Si elle ne fait rien de plus, elle peut toujours se convaincre que saon amoureuxe est simplement assoupi·e, et qu'iel va bientôt se réveiller et prendre le petit-déjeuner avec Troy et elle.

« Troy ! »

Penser au petit garçon, endormi dans sa chambre, lui tord les boyaux. Une nouvelle vague de chagrin emporte alors Althea : que va-t-il devenir sans saon Nummy?

Allongée auprès d'Ysé, elle pose une main sur son ventre, dépourvu à jamais de tout mouvement. Son visage, dans les dernières secondes, s'était heureusement relâché malgré la douleur, et iel semble à présent en paix, éclairé·e par les bougies qu'iel appréciait tant.
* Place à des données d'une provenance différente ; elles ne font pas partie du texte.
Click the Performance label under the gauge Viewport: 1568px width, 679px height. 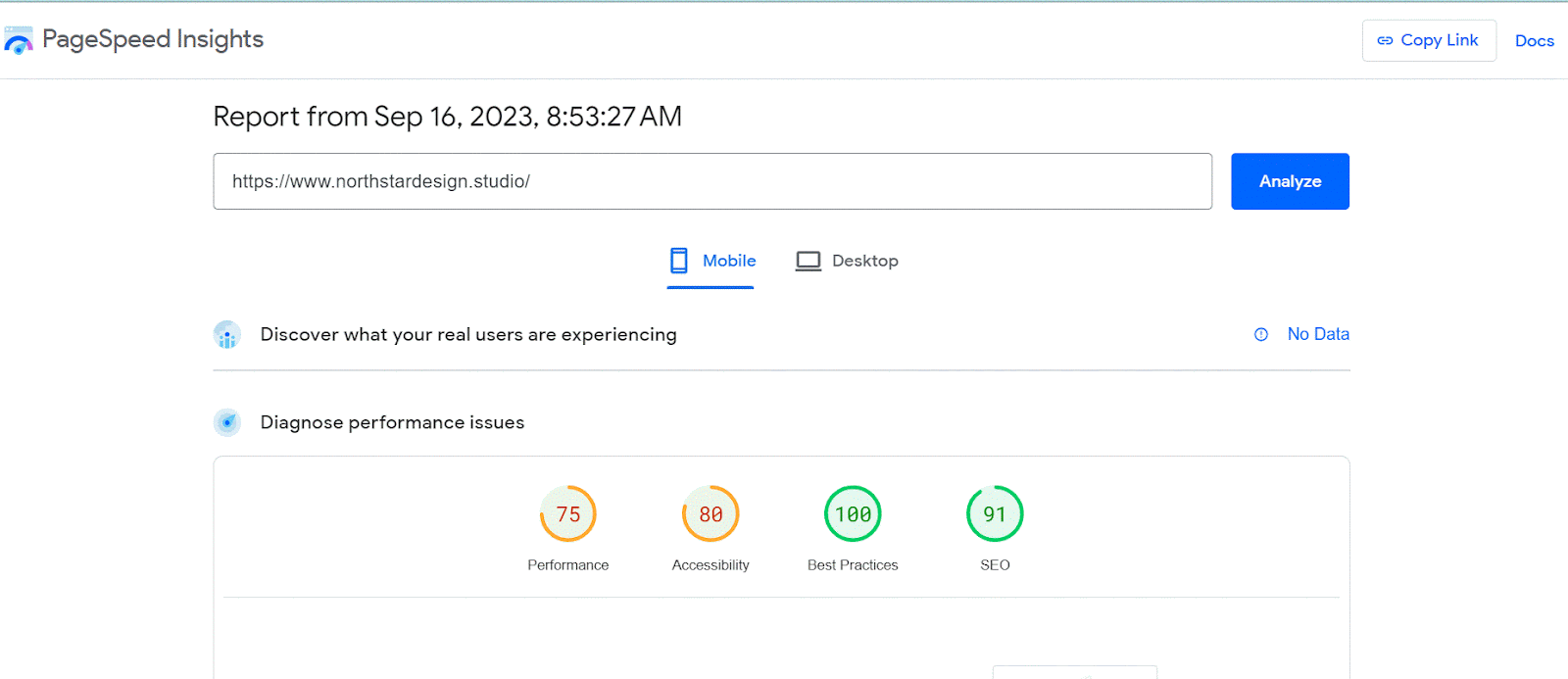point(568,565)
— Comment as-tu pu m'infliger ça, Ysé ? murmure son amante. Qui meurt à vingt-cinq ans, de manière aussi brutale ?

Elle ricane tristement, et essuie quelques larmes isolées d'un geste rageur.
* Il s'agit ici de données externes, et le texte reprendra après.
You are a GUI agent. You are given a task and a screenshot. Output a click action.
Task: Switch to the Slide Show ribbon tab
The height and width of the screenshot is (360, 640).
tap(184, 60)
— Je sais qu'on n'était pas du genre à aimer les déclarations grandiloquentes, mais on devait élever Troy ensemble, non ? Je pensais que c'était le plan. Je devrais te détester pour ça.

Le buzz de l'interphone la fait sursauter, et elle se lève sur des jambes tremblantes, après avoir posé un dernier baiser sur le front d'Ysé.

« Sa peau est déjà moins chaude, non ? «

Elle prie un dieu auquel elle n'a jamais cru que Troy ne se réveille pas. Elle appuie sur le bouton d'entrée et voit sur l'écran, soulagée, qu'elle ne connaît pas les deux employés du dispensaire. Elle n'aurait pas supporté la sollicitude creuse qu'on pourrait lui offrir en cet instant — elle pressent déjà qu'elle ne la supportera de la part de personne dans les jours qui viennent.

Les deux hommes, vêtus de la traditionnelle blouse bleu marine au col orange, pénètrent dans l'appartement et se précipitent aux côtés du corps d'Ysé, près de la table à manger.

— Bonsoir Mademoiselle, que s'est-il passé ?

Althea leur fournit un compte-rendu des événements sur un ton froid et clinique, tandis qu'ils tentent vainement de ranimer Ysé — elle sait néanmoins au fond d'elle que c'est terminé.

— Désolé, il n'y a plus rien à faire, Mademoiselle, nous allons nettoyer le corps, à présent, dit le plus petit des deux d'une voix douce, au bout de quelques minutes. Vous pourrez passer au dispensaire dans la matinée pour organiser la suite.

Elle grimace devant l'emploi du terme « nettoyer » : ne pourrait-on pas utiliser dans ce cas un autre terme que celui utilisé pour ramasser dans les rues les démons morts de sa main et celle de ses frères d'armes pendant la nuit ?

Puis son ventre se serre encore plus et son sang tambourine à ses tempes.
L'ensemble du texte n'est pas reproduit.